A boxer who gets into a ring, may or may not die from a punch… not determinable.

A lion may or may not catch dinner, at every single hunt… not determinable.

Every-day human life and events, and its complexities… not determinable.

Each moment is a prior cause …ad infinitum, we are constantly making decisions from one moment to the next… that doesn’t sound like hard determinism to me, because if it was we wouldn’t be making any decisions at all.

Determinism indicates being a slave to others’ whims, but we are only slaves to our own… though shalt not do many/immoral-things, but people still do.

…but sure, in a modern constructed world -with its restrictions rules and regulations- then a man-made determinism is in play… to go with this man-made world, but outside of that constructed world free-will prevails.

It’s more simple than that. Hard determinism would make all being non sentient.

All awareness is self recursive…. Free.

Well, absolute freedom or ‘freedom as such’ doesn’t technically exist, although it would not be inaccurate to say something like “freedom itself is inherently a kind of self-recursivity”.

Or, self-recursion as such is very close to what the word “freedom” truly means. Orders and layers of self-recursive loops that spiral and fractally build up and down from themselves, forming both physical and metaphysical structures that change the hard-deterministic dynamics and calculus. It doesn’t mean we escape from determinism or become non-deterministic. But it does mean we have begun to engage in a different kind of determinism, one that is more subtle, more far-reaching in both space and time, more powerful, more ethically responsible, more “self-expressive/self-cathartic”, more truthful by allowing us deeper access into the universe of ideas, and more “self-causal” (begins to center causal threads more and more upon things which are in fact closer to the phenomenological-metaphysical core of what it means to be us, both as individual and as such and such type of thinking-conscious-sentient being) as well as quite literally giving us new degrees of freedom which we didn’t have access to before.

Freedom isn’t against determinism. People fail to appreciate this because their notions of freedom and of determinism are so simplistic and black-and-white. Reality doesn’t conform to silly human linguistics, certainly not to the most simplified low-resolution “either this or that” types of word formulations. Such formulations are little more than (mis)using language utterances as an excuse to avoid thinking.

Well sure. Nobody can type a message here without being some sort of existent.

That’s called a condition. No freedom for anyone or thing there.

So you know you can’t bootstrap.

Glad to see you have literally zero to say about anything I wrote. Not that I’m surprised of course. But confirmation is always nice.

condition for the possibility of self-determinism

Can you expand on this? What do you mean?

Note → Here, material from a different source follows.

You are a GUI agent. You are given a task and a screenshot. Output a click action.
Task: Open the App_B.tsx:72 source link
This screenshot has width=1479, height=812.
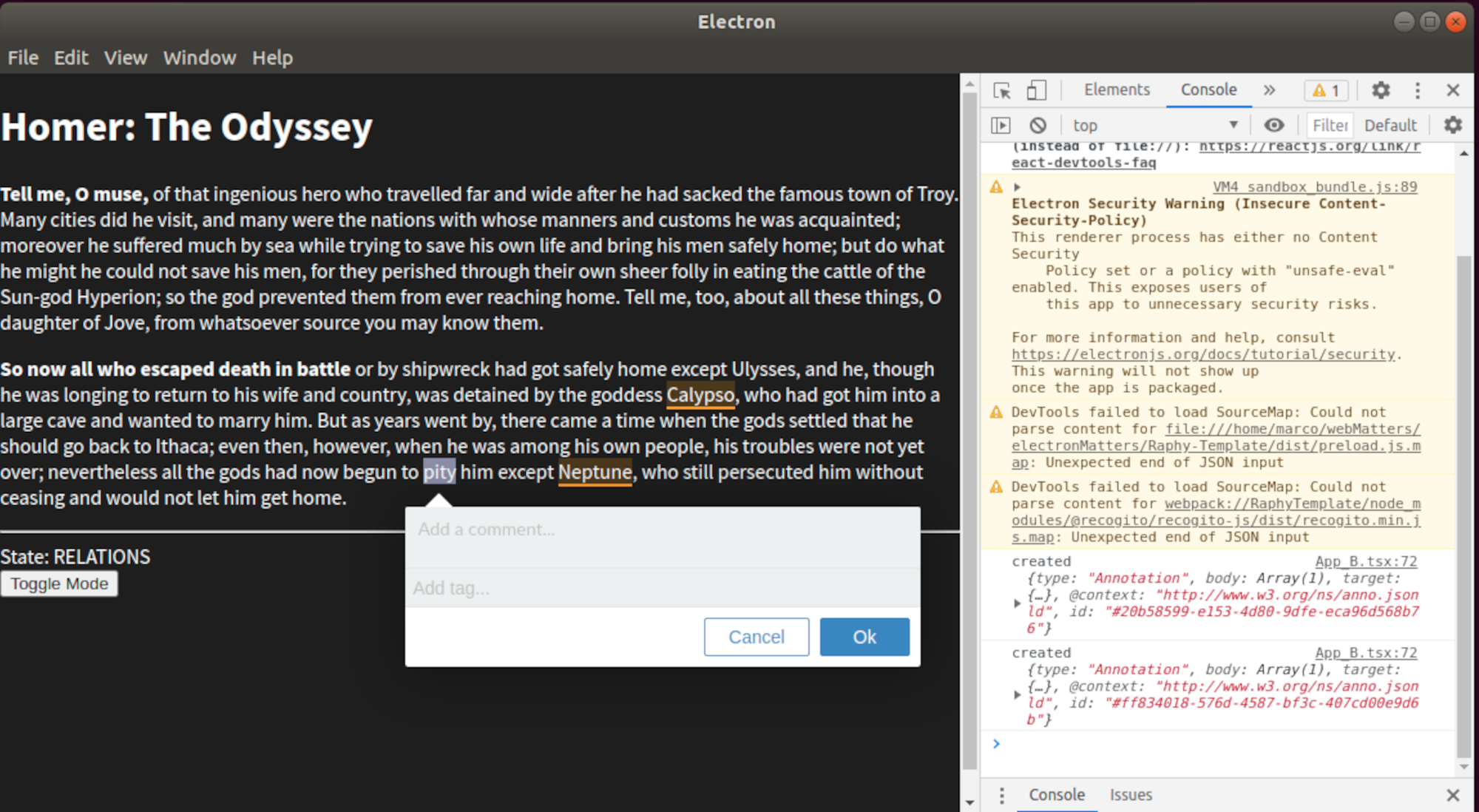tap(1366, 561)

In order to make a determination, there must be an actual context with perceivable options that —at the time of decision— are actionable.

Regret and guilt (whether justified or distorted) would not exist if we didn’t gut-know we were free (the actual conditions existed) to have done better (not just “otherwise” but better in some sense), but chose the less optimal conditions.

No. I mean, I think determinism is likely the case (I’m not ultra committed to that in any way, I just think it’s likely), but this aspect of relativity doesn’t necessitate that in my view. Relativity of simultaneity only applies to events separated in space - local causality is still normal regardless of your frame of reference, and there’s still room for randomness or “indeterminism” regardless of relativity. I think.

You’re not free. People are trying to be freer by not letting anyone define them. Everyone can be defined. For example …. I can call you a cat toy sexual. You’re not a they them, we have definitions for you.

There are two sides of this coin.

People trying to escape the wrath of bigotry and people trying to make consent violation obsolete because they want to rule.

I’ve seen a lot of worlds. This one is very primitive. You’re growing into a new stage.

It’s called growth pains for a reason.

I still remember on earth when my bones hurt as my body was growing.